Soucieux de lutter contre la fraude sociale et d’encourager les chômeurs à reprendre le chemin du travail, le gouvernement souhaite les contrôler davantage. A l’heure où l’emploi lui-même chôme, cette surveillance étroite suscite bien des questions
C’est un nouveau concept : la traçabilité du chômeur « , lance, cynique, Eric Lambin, co-responsable CSC du mouvement » Chômeurs actifs « , à Charleroi. On le doit à Frank Vandenbroucke (SP.A), le ministre de l’Emploi. Son projet, qui devrait être prochainement avalisé par le Conseil des ministres, consiste à faire convoquer par l’Onem (Office national de l’emploi) tous les demandeurs d’emploi qui chôment, en moyenne, depuis dix-huit mois, à quelques exceptions près, afin qu’ils rendent compte des démarches qu’ils effectuent en vue de retrouver un travail. Si le taux de chômage relevé dans leur région est particulièrement élevé, la convocation ne tombera qu’après deux ans. Lors de cet entretien, le chercheur d’emploi serait invité à faire la preuve de sa bonne volonté en attestant des formations suivies, des lettres de candidatures envoyées, des inscriptions en agences d’intérim, etc. Si son rapport est considéré comme satisfaisant, il ne serait reconvoqué qu’un an plus tard. Dans le cas inverse, il devrait contractuellement s’engager à fournir plus d’efforts de réinsertion sur le marché de l’emploi. L’Onem se rappellerait à lui dans les trois à quatre mois, pour s’en assurer. Décidément récalcitrant ? A l’issue d’un troisième entretien négatif, le demandeur d’emploi serait définitivement exclu du chômage et privé d’allocations.
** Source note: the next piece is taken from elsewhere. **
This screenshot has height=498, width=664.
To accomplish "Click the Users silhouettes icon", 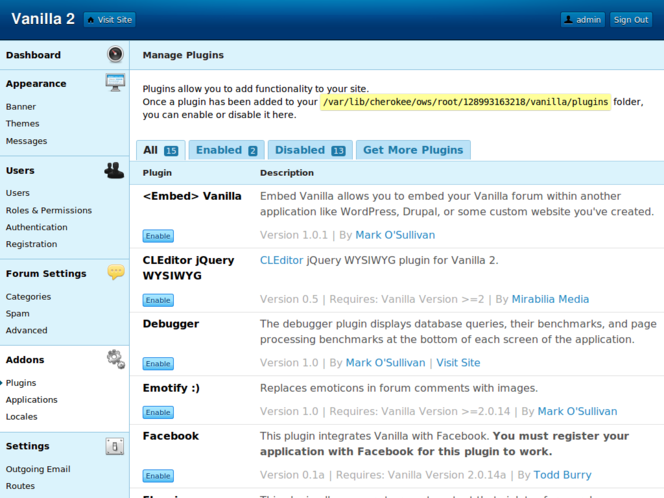I will [115, 170].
Actuellement, à l’Orbem (Bruxelles), les chercheurs d’emploi sont convoqués après huit mois sans nouvelles, afin de faire le point. Au Forem, l’office de placement de la Région wallonne, tous les jeunes de moins de 25 ans sont automatiquement appelés au plus tard six mois après leur sortie d’école, pour être conseillés dans leur projet d’insertion socioprofessionnelle. La démarche ne semble pas inutile, par exemple dans le cas de ce jeune, titulaire d’un diplôme du secondaire inférieur, et bien décidé à devenir… astronaute ! La porte est bien sûr ouverte aux autres demandeurs d’emploi qui se présentent spontanément. En Wallonie, 60 000 demandeurs d’emploi (sur 250 000) sont aujourd’hui suivis individuellement par le Forem.
Cette mesure, qui a fait l’objet d’un préaccord lors du conclave gouvernemental de Grand-Leez, à la mi-janvier, suscite depuis lors bien des remous sur le front politico-social. Au point que le PS, vertement pris à partie par les organisations syndicales, a jugé bon de rappeler qu’il se poserait en » bouclier » si l’opération devait tourner à la » chasse aux sorcières « .
Sur le terrain, ce projet suscite, pêle-mêle, le scepticisme, la colère et l’incompréhension. » Je ne vois pas en quoi les sanctions apportent de l’emploi, lance un conseiller de l’Orbem. Il faudrait plutôt analyser les besoins du marché et former convenablement les gens. En outre, l’idée part du principe que le chercheur d’emploi est malhonnête. Or la majorité d’entre eux font tout ce qu’ils peuvent pour trouver du boulot. »
14 000 candidats pour 100 places
Pour l’heure, seuls les milieux patronaux accueillent favorablement la mesure préconisée par Frank Vandenbroucke : il est vrai que certains employeurs se heurtent de plein fouet à la difficulté de recruter du personnel, des places restant vacantes pendant des mois, sans trouver preneurs. En revanche, et bien que le projet gouvernemental prévoie également la suppression de l’article 80, qui prive du droit aux allocations les demandeurs d’emploi dont la présence sur les listes de l’Onem est jugée anormalement longue, la pilule ne passe pas dans les organisations syndicales et les Régions, compétentes en matière d’accompagnement des chômeurs et de formation. Sur le fond, pourtant, personne ne s’oppose au principe du contrôle des chercheurs d’emploi, le trouvant légitime dans un pays où les allocations de chômage peuvent être attribuées, dans certains cas, sans limite dans le temps : il s’agit de s’assurer que l’argent public ne sert pas à arrondir les fins de mois de chômeurs qui seraient aussi des travailleurs au noir.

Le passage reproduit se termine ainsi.